In April 2012, during WAB's 60 year celebrations, the company moved all operations and rehearsals to the West Australian Ballet Centre in Maylands. The Forrest Building, a heritage listed building, is owned by the City of Bayswater and leased long-term to the company.

The history of the building dates back to 1897 when the Victoria Institute and Industrial School for the Blind was developed as part of the celebrations for the 60th year of Queen Victoria's reign. The institute originally consisted of a complex of buildings which included a factory, workshops and residential facilities. The federation warehouse style of architecture, characterised by its hipped galvanized iron roof and protruding brick piers and plinths, can still be seen on the Sixth Avenue side of the building. The institute was officially opened in 1900 and was the only purpose designed and built centre of its kind in Western Australia.

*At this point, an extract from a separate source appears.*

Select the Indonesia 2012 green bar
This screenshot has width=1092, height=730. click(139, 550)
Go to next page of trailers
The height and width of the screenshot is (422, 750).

The institute derived income from chair caning, mat and brush making but was heavily reliant on public donations and government grants. After World War I, production increased and the centre proved to be a significant place of assistance for service men that had lost their sight during the war. In 1923, production expanded to include basket making and sea grass furniture. The building was renamed the West Australian Institute and Industrial School for the Blind, but by 1936 was faced with severe overcrowding and workers started refusing to work in the harsh conditions.

To rectify the situation, in 1937 the Lotteries Commission and the Government of Western Australia contributed to the expansion of the building – adding to and encompassing the existing infrastructure to create the L-shape which remains today. The style of inter-war stripped classical (with art deco influences) is seen on the front, Whatley Crescent, face of the centre.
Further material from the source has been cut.